----- Data section -----

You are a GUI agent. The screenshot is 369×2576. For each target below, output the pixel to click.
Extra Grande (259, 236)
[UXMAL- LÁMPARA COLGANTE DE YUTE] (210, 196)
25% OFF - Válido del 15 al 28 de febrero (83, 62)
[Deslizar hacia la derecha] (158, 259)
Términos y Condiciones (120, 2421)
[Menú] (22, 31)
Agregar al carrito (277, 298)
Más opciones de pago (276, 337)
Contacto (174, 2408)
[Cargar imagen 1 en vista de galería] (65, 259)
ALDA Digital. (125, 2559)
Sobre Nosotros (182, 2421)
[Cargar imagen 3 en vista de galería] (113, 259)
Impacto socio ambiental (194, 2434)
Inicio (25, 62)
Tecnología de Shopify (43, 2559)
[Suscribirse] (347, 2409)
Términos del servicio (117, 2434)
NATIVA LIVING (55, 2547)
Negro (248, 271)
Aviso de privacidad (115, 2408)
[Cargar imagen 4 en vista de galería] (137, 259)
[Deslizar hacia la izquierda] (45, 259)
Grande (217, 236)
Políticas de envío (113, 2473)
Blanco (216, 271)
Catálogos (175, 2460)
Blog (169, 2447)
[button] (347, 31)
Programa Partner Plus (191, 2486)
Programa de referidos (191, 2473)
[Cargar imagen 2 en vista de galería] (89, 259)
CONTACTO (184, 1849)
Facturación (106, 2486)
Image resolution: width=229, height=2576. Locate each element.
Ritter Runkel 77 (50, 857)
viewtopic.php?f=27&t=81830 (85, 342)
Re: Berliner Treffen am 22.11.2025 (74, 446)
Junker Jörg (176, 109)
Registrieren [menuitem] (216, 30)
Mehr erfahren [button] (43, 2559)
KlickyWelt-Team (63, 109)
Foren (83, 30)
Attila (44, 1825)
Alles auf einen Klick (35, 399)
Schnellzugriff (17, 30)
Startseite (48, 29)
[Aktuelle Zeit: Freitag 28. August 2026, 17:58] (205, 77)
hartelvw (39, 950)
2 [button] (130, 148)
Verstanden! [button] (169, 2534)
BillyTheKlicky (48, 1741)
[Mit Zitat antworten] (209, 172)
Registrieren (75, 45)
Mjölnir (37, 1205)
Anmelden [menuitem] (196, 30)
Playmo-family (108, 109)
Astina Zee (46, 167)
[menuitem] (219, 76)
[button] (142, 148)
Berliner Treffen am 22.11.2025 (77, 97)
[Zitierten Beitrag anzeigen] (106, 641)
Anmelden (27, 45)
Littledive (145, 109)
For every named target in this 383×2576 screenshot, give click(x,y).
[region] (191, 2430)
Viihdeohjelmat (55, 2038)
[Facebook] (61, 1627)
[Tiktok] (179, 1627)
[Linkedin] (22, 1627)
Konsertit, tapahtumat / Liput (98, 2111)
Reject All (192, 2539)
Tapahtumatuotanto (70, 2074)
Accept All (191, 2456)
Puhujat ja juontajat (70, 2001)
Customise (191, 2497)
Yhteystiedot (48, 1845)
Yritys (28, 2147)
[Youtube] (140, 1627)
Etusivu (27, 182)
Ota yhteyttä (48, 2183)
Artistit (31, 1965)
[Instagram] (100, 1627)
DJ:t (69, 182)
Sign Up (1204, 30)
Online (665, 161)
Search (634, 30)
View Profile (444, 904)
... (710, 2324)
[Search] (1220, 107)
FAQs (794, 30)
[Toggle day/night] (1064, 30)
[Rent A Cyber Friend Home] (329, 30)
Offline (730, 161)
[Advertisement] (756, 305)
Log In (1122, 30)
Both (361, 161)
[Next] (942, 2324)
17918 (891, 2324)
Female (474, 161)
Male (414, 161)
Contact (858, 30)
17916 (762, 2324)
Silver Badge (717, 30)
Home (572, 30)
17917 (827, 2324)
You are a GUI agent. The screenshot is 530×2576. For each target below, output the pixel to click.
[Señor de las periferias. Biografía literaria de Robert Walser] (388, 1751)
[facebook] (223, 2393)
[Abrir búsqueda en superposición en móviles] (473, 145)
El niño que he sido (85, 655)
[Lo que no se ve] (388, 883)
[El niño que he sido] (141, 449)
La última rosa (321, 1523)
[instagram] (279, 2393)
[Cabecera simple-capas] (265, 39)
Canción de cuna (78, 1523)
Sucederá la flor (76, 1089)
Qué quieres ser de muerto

-----

◆ The problem
Go through the material above and output exactly the lines from the one containing "Términos y Condiciones (120, 2421)" through the one containing "Sobre Nosotros (182, 2421)".

◆ Task result
Términos y Condiciones (120, 2421)
[Menú] (22, 31)
Agregar al carrito (277, 298)
Más opciones de pago (276, 337)
Contacto (174, 2408)
[Cargar imagen 1 en vista de galería] (65, 259)
ALDA Digital. (125, 2559)
Sobre Nosotros (182, 2421)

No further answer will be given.